Others may have an exact formula or pre-mixed product for you. Lacking that, I would have to do some experimenting on scrap poplar with different mixes of stain or dye. Start with some pre-mixed colors that look close to what you want and add other colors to adjust. Start with measuring spoon quantities and when you get what you want proportion it up to the quantity you need. You will need a little understanding of the color wheel and color theory to do this. Be sure to coat your samples with a couple of coats of your final finish in order to get properly represent the final project.


----------



## jutsFL (Nov 1, 2018)

Or try to find all sectiins of the dark green heartwood of the poplar to use. Then go through the suntanning method to turn to shades of brown. Take a look at my dog bed I made a little while ago to see the transformation from greens to browns w the method. No stains or dyes involved.

Link: 
https://www.lumberjocks.com/projects/410525


----------



## wildwoodbybrianjohns (Aug 22, 2019)

> Others may have an exact formula or pre-mixed product for you. Lacking that, I would have to do some experimenting on scrap poplar with different mixes of stain or dye. Start with some pre-mixed colors that look close to what you want and add other colors to adjust. Start with measuring spoon quantities and when you get what you want proportion it up to the quantity you need. You will need a little understanding of the color wheel and color theory to do this. Be sure to coat your samples with a couple of coats of your final finish in order to get properly represent the final project.
> 
> - bilyo


Copy that. I never use premixed color, always make my own. Takes some practice.


----------



## waho6o9 (May 6, 2011)

Farm it out.

If not, work up some Samples for the clients' approval and have them sign off on it.
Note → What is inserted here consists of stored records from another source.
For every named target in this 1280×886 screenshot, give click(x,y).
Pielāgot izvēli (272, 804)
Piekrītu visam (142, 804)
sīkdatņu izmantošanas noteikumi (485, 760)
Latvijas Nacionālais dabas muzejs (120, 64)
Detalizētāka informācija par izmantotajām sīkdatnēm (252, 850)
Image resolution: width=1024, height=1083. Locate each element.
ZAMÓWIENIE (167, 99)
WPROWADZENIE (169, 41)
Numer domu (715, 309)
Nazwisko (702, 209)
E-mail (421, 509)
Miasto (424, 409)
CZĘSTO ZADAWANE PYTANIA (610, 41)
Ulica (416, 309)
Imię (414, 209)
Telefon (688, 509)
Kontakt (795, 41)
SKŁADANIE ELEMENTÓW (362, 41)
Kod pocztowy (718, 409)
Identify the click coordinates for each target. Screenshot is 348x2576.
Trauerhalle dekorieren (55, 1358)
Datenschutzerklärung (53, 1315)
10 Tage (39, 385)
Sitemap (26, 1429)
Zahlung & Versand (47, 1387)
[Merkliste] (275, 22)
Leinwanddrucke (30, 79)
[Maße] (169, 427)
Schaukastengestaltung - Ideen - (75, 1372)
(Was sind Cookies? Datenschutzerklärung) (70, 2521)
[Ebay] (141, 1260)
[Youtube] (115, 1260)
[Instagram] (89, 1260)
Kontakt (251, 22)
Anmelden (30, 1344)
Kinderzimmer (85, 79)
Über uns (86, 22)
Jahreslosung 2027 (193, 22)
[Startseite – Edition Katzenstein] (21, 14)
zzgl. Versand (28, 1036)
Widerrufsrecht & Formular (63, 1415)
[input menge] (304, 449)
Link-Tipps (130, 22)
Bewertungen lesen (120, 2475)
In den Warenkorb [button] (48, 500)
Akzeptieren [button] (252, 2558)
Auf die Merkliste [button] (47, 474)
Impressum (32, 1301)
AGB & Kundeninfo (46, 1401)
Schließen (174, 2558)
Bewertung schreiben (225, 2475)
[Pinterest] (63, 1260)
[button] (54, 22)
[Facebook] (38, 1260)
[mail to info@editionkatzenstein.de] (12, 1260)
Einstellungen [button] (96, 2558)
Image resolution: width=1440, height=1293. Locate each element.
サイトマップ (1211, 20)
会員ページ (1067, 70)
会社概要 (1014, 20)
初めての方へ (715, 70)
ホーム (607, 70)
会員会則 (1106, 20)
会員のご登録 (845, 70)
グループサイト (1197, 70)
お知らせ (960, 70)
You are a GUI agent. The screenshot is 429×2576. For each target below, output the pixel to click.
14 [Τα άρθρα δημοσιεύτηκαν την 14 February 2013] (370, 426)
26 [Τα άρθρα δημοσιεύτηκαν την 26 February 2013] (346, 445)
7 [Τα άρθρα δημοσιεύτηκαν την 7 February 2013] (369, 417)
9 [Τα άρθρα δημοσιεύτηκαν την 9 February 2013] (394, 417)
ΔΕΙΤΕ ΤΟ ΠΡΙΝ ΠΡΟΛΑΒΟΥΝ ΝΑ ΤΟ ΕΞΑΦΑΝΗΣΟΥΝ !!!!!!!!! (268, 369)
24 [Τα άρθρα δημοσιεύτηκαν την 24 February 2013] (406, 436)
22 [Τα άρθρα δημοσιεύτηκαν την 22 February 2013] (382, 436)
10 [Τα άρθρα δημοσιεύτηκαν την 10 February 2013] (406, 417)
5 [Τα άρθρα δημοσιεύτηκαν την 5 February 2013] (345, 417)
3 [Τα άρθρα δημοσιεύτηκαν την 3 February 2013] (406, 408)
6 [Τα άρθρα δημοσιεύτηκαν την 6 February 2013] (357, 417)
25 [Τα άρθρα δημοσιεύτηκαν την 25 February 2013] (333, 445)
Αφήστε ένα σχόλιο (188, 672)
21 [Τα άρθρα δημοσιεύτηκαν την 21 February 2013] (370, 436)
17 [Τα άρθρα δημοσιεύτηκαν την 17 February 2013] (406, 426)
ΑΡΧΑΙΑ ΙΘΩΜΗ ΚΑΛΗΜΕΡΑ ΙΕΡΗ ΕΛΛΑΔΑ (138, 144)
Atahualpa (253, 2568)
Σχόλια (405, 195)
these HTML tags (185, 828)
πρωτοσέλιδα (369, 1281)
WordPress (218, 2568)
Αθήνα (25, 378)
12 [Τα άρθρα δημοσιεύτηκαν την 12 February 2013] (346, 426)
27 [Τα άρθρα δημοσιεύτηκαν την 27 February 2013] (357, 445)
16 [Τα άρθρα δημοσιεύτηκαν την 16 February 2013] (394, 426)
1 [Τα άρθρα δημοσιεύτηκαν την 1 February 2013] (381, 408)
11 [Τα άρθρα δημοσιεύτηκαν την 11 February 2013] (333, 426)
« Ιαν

I'd use Charles Neils' conditioner first on all 6 sides and then use the best looking formula you had after
practicing on scraps.

We used to write the formulas on the backs of scraps as we tested different ideas and finishes.

Works well it's just a little time consuming.

Best of luck


----------



## CaptainKlutz (Apr 23, 2014)

1) Your post reads like a beginner question? We have all been there.  
If you are taking commissions, and coloring wood;
Suggest you fix it with some education, not questions in random forums.

If you don't already own one of Bob Flexner's books on finishing, might want to got look at them:
https://www.amazon.com/Wood-Finishing-101-Step-Step-ebook/dp/B005JEKJX0
https://www.amazon.com/Understanding-Wood-Finishing-American-Woodworker-ebook/dp/B01MFH3J0O
https://www.amazon.com/Flexner-Finishing-Finally-Answers-Frustrations-ebook/dp/B0046H9KP4

While not perfect master source of wood finishing information, they will get you started. My only fault with Bob's work is he commonly glosses over the actual science of finishing. Once you learn the science/chemistry of finishing; it is really easy to understand commercial marketing as well as DIY solutions easier.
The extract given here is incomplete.